The merchants along Monterey Road in downtown Morgan Hill are emotional and irate and rightly so. The organizers of the city’s Mushroom Mardi Gras festival are going to kill their business during the first night of the busiest three-day summer weekend.
Businesses like Poppy’s Fish, Poultry & More and the Theater Shop, to name a few, are going to suffer as access will be cut off
at 4 pm Friday evening, the night before the two-day celebration because of a kick-off street dance at Monterey Road and West Third Street. The merchants feel the event is being used to give event planners extra time to set up their booths making it convenient for them but inconvenient for merchants.
Third East Street will be shut down and taken over with outhouses. Poppy’s will lose money. Customers will be unhappy. They will have zero access to the store short of parking on Depot Street and walking to the end of the block to enter the store. Not only will some merchants lose money, many will be forced to hire extra security personnel to keep the rowdy crowds under control, particularly to keep drinkers off their properties as many don’t have liquor licenses and are worried about liability issues.
It makes no sense for the organizers to do this. It’s an affront to the merchants who need the Friday evening business – the most profitable – it’s downright absurd to close the main artery so early, from Main to Dunne avenues.
The mindboggling dilemma in this whole controversy is that it could have been avoided. The organizers could have closed at 9pm, as prescribed in last year’s guidelines adopted by the city council. The policy clearly states that street closures the day before an event should not occur before 9pm, but because the dance is set to begin at 7pm, organizers have gotten away with closing three hours before the start time, a loophole in the policy.

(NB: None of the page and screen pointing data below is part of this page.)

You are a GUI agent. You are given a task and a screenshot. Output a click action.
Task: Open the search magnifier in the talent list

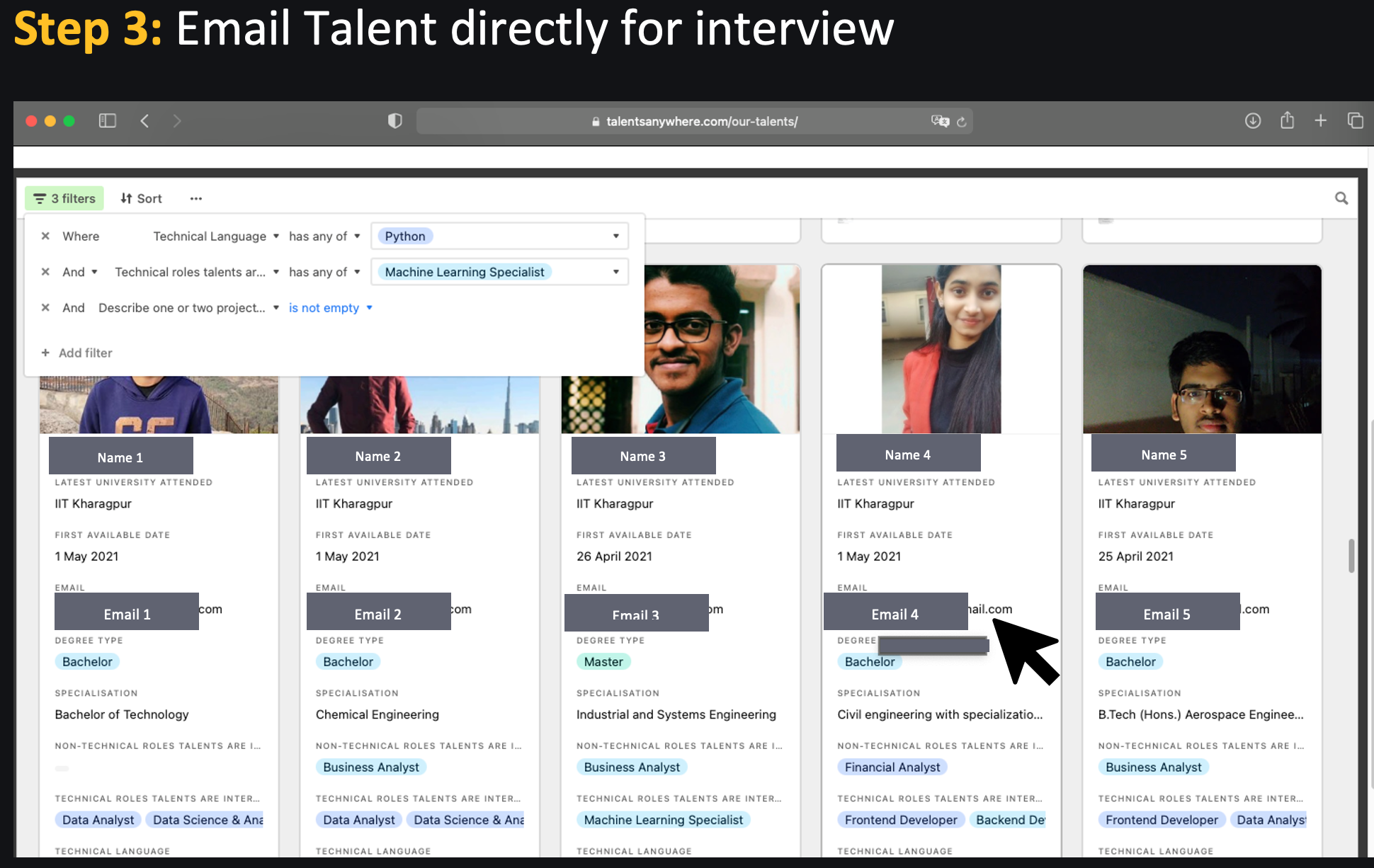1341,198
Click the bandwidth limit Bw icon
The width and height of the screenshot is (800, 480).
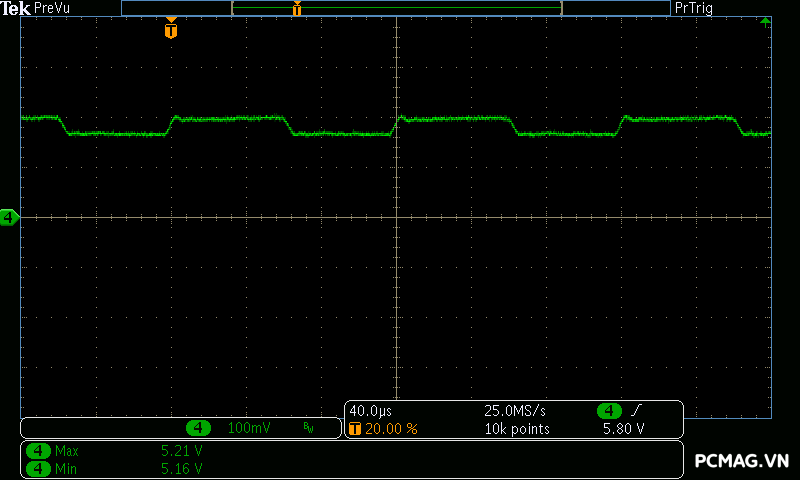(308, 427)
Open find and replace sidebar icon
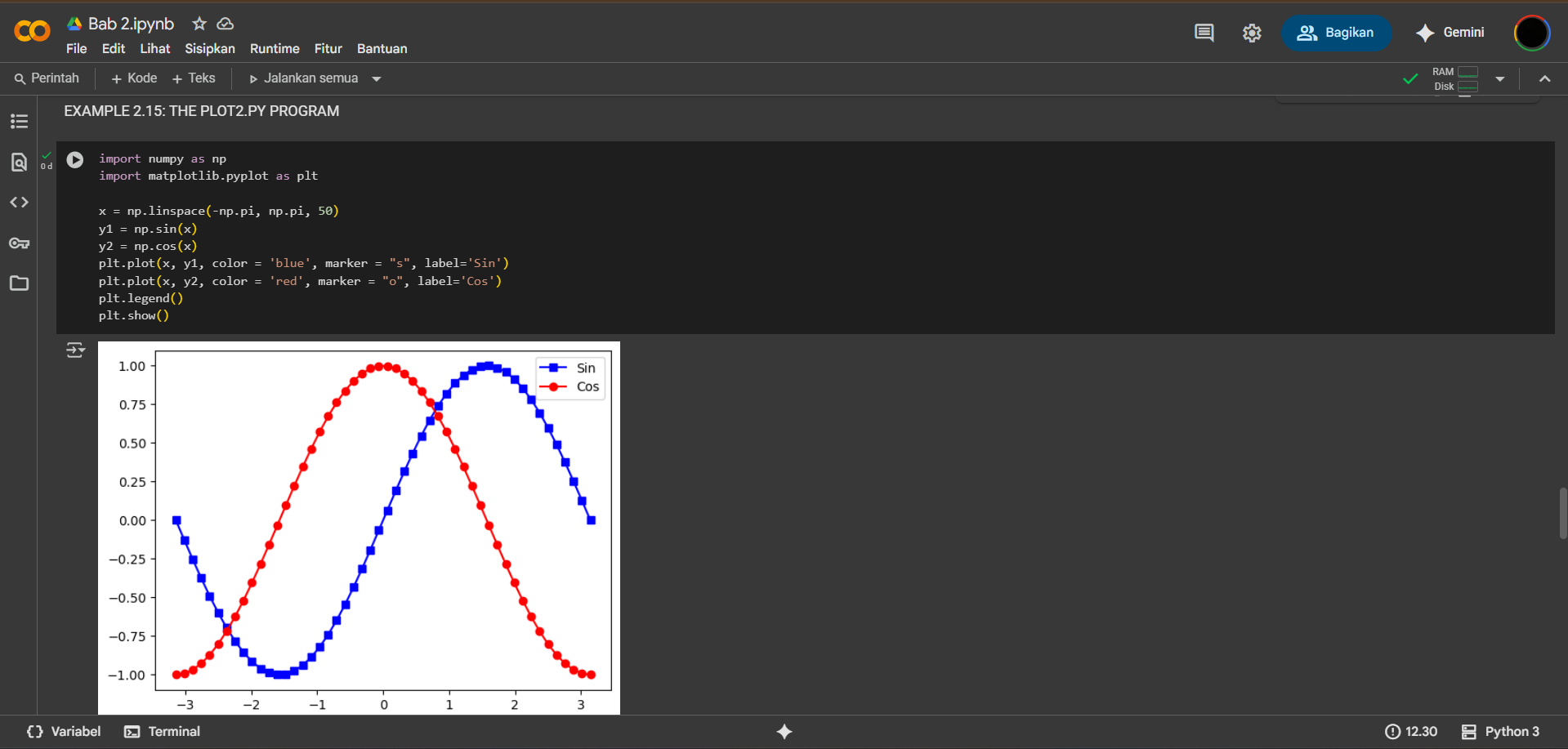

Business owners have been organizing themselves but their voices have not been heard. Many have signed a petition stating they’re adamantly opposed to closing the six-block stretch before 9pm.
Last year, the festival shut down Monterey Road at 7pm, even though organizers wanted to close at 2pm. Merchants were expecting better treatment this year. They didn’t get it.
While we admire the goals of the nonprofit organization that puts together the festival – giving proceeds to scholarships and helping to support nonprofit groups – we don’t think it’s wise to work against the merchants who daily work their businesses to make a profit and who consider the Friday night crowds their bread and butter.
Some local businesses are also complaining about not being allowed to set up booths along the street. Even more disturbing is that event planners are bringing in competing enterprises into town because they’re considered a draw at the expense of smaller similar local businesses.
As the city’s policy states, quality-run events should help solidify downtown as the heart of the community and are generally supported by the fixed businesses and residents in the heart of Morgan Hill as long as they don’t impose unnecessary hardships.